The dramatic deluge after the Hulimavu lake breach has left lakhs of Bengalureans residing near lakes wary and anxious. That over 300 households could be flooded in a flash has left them with a sense of deep unease. Here are a few voices from across the city articulating that fear.

For the record, a private contractor who undertook work without any permissions or precautions has been blamed for the lake breach. Police have registered a complaint and investigations are underway. But the fear persists.



Recalling that Sunday horror, Hulimavu resident Chandrappa says: “The water rushed into my house, destroying all my electronic gadgets, clothes and necessary items. I somehow managed to rescue my kids and left them at my land owners residence and escaped.” He has been promised a compensation of Rs 50,000.

Around 12.30 pm on November 24, the lake water had breached the bund and reached the roads. By 3 pm, the water had gone deeper into the residential localities, affecting over 300 people. Many victims were sheltered in a basketball court, as other rescue and rehabilitation efforts got underway.

“We got very scared when the water started flooding our houses.

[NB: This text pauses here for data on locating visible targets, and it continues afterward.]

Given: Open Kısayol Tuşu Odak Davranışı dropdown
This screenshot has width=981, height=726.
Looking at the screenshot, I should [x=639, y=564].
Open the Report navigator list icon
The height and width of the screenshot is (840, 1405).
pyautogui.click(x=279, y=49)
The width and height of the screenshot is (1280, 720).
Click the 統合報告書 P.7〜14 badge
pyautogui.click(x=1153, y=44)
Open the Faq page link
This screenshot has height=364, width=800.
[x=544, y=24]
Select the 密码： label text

It was tough for us to escape. But the authorities were quick to provide us all the basic amenities,” recalls Arun, another resident of Hulimavu.

Afraid that they could be next, residents of areas adjoining the Bellandur and Varthur lakes have started taking up precautionary measures.

They are also trying to ensure that no private contrator or Bangalore Water Supply and Sewerage Board (BWSSB) is taking up any projects without permission around the lakes concerned.

Notes Bellandur resident, Elangoven, “The entire breaching of Hulimavu lake is a man-made disaster. Not having a proper technical permission, someone comes and digs up a land or a road, then disappears. People residing nearby face a lot of issues. There has to be some kind of accountability in all this.”

The issue, he points out, is not about people living near lakes. “It is about how to protect public land. Let us make sure that any work that is undertaken is technically right.”

Lake activist, Jagadish Reddy feels the disaster could have been easily avoided with a little care. “This issue is not only near lakes, it can happen deep inside the city too. We had installed flood controlling mechanisms in and around Bellandur and Varthur lakes. So now, any amount of rain above 16mm can be handled within 24 hours. I suggest such gates should be installed in the entire city,” adds Reddy.

Both Reddy and Elangoven insist that any work on lake bunds should be strictly implemented w ith technical expertise, after taking due precautions.

This, they feel, will avoid a situation where the lives of thousands of residents nearby are endangered. Besides, a specific authority should oversee all works done on a lake.

In the case of the Hulimavu lake, the authority responsible was BBMP. But the Palike has put the blame on the Bangalore Development Authority (BDA). The Authority had handed over the lake to BBMP in 2016.

The Palike’s position is this: The BDA encroached the lake to form a layout. If they had not done so, the water would not have crossed the bund threshold. But as a the buck is passed, residents are left clueless and anxious.